Budaya telah menjadi konsep penting dalam memahami masyarakat dan kelompok manusia untuk waktu yang lama. Stoner 1995 mengartikan budaya
sebagai gabungan kompleks asumsi, tingkah laku, cerita, metafora, mitos, dan berbagai ide lain yang menjadi satu untuk menentukan apa arti menjadi anggota
masyarakat tertentu dalam Moeljono, 2003. Budaya merupakan perekat yang mempersatukan organisasi dengan
manajemen kinerja. Filosofi dan desain tidak terelakkan dipengaruhi oleh budaya organisasi yang berlaku. Komponen budaya organisasi adalah nilai-nilai, norma-
norma, dan gaya manajemen. Menurut Parsudi Suparlan 2001, dalam Sadono, 2004 nilai-nilai budaya pada hakikatnya merupakan keyakinan-keyakinan dan pedoman
penilaian menurut kebudayaan yang bersangkutan adalah penuh dengan muatan perasaan dan terwujud dalam bentuk luapan emosi yang tidak dapat ditawar. Dari
penjelasan tersebut, maka yang dimaksud dengan nilai-nilai budaya adalah suatu komplek atau himpunan keyakinan-keyakinan, dan pedoman penilaian, yang dapat
mempengaruhi sikap attitude, perilaku behavior, serta tindakan action seseorang.
Nilai-nilai dinyatakan sebagai keyakinan tentang apa yang baik bagi organisasi dan perilaku seperti apa yang diinginkan. Norma-norma adalah aturan
tidak tertulis yang mendefinisikan harapan atas perilaku, seperti bagaimana manajer memperlakukan bawahan dan bagaimana bawahan berhubungan dengan manajer.
Norma mengatur bagaimana menejemen kinerja bekerja, sedangkan gaya manajemen menjelaskan bagaimana kekuatan dan kekuasannya Wibowo, 2007.
E. Jaques 1952 pernah mengemukakan bahwa budaya organisasi sangat diperlukan oleh manajemen untuk dapat mengarahkan dan membentuk pola kerja dari
para anggotanya agar lebih produktif. Sementara itu Thomas J. Peters dan Robert Waterman 1982, mengingatkan tentang pentingnya budaya perusahaan corporate
culture untuk menghadapi persaingan global yang semakin tajam dan ketat. Peters dan Waterman selanjutnya mengatakan suatu organisasi yang memiliki karakter dan
budaya yang kokoh, sangat membantu manajemen dalam mengarahkan tindakan para anggotanya sesuai dengan harapan organisasinya. Dan menurut Peters dan Waterman,
untuk membentuk karakter dan budaya perusahaan yang kokoh memerlukan waktu yang cukup lama dalam Sadono, 2004.
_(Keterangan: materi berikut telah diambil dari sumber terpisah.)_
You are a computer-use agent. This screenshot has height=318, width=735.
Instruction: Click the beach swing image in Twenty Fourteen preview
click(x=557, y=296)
Budaya organisasi berkaitan erat dengan pemberdayaan karyawan employee empowerment di suatu perusahaan. Semakin kuat budaya organisasi, semakin besar
dorongan para karyawan untuk maju bersama dengan perusahaan. Berdasarkan hal tersebut, pengenalan, penciptaan, dan pengembangan budaya organisasi dalam suatu
perusahaan mutlak diperlukan dalam rangka membangun perusahaan yang efektif dan efisien sesuai dengan misi dan visi yang hendak dicapai. Dengan demikian antara
budaya organisasi dan budaya perusahaan saling terkait, karena kedua-duanya memiliki kesamaan, meskipun dalam budaya perusahaan terdapat hal-hal khusus
seperti gaya manajemen dan sistem manajemen, namun semuanya masih tetap dalam rangkaian budaya organisasi.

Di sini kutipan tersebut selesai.